23 August, 2021

Stories my father told me

Perhaps I’m getting old. After all, this will almost certainly be the last thing I write as an under-50. But one of the many unexpected consequences of the ongoing pandemic is it’s finally made me grateful for my father’s stories of hardship and deprivation growing up in the 1940s.

Like the times he would be upset about one of his pet rabbits running away, but at least there was a decent stew for dinner that night. Or the time my grandmother was almost arrested for having a tiny hole in the sheet of iron they covered the window with during blackout. And the guilt he later felt for constantly asking her when Uncle Bill would be coming home and not understanding that the answer was, Never.

Knowing what I know now about trauma, I feel terrible for internally rolling my eyes and thinking ‘Here he goes again,’ when the topics came up.

So what’s this got to do with a pandemic eighty years later?
Perspective. That’s what.

Hearing these stories from an early age, sometimes to the point of cliché, might possibly be the reason I have very little sympathy with anti-lockdown sentiment.

It’s not a stretch to take some of the bad-faith arguments against lockdowns and apply them to wartime efforts.

“The government is telling us what we can eat, what we can spend our money on, how much fuel we can use, what we can write in letters and even when we can have the lights on. They tell us this is to defend our freedom but they’ve already taken all our freedom away. This is already a dictatorship. The question is how long we’re prepared to stand for being treated like this by our own representatives before we just learn to live with a foreign occupation.”

The answer of course was, As long as it takes. And no-one in their right mind would suggest it wasn’t the right thing to do.

Then there are those who don’t deny the risk of letting the virus spread but ask whether life is even worth living without being able to go to the footy, have pint of craft IPA after work, or go out for a smashed avocado brunch. That would be the same smashed avo which in the pre-pandemic times, some claimed was the reason young people can’t afford a house. Turns out it was actually an essential service and a pillar of the economy.

The question of a life worth living is one I would be interested to ask the great uncle I’m named after. It’s not for me to say, but in the scheme of things I suspect he wouldn’t mind spending a few months or even a few years stuck at home without being able to go to the gym or the mall. We’ll never know because he was killed in New Guinea at the age of 23.

He shouldn’t have been there. As a conscript, he couldn’t be sent overseas but he volunteered on the promise of having better opportunies when he came home. He bet his life on a better future and lost. Even then, he should have been on leave at the time but had traded with a mate. A life worth living?

None of this is to minimise the very real trauma people are experiencing over lockdown. My wife is from the US. She hasn’t seen her parents in nearly four years and there’s no chance of that changing any time soon. If she goes to visit them, there’s a serious possibility she won’t be allowed back into Australia. Even so, she is considering it because they are not getting any younger. It’s a terrible choice to have to make.

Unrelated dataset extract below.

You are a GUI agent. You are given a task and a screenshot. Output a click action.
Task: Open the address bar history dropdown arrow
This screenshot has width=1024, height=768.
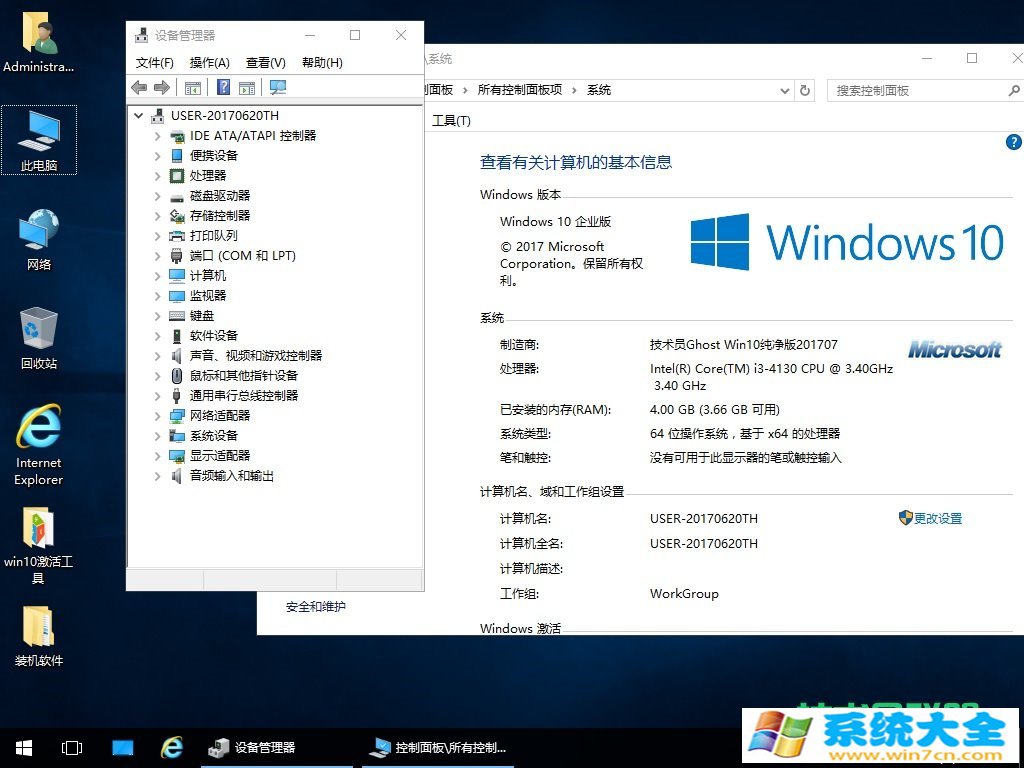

Any interruption to life as you know it, or expect it to be, is traumatic. Even the ones which used to be tagged #FirstWorldProblems. No-one will come out of COVID unscathed and knowing that you’re not living through a war is of no real comfort.

What can be of comfort is practicing gratitude. Today, I’m grateful for the Afghan refugees I work with, and for the stories Dad would bore me with so often. Both offer some perspective.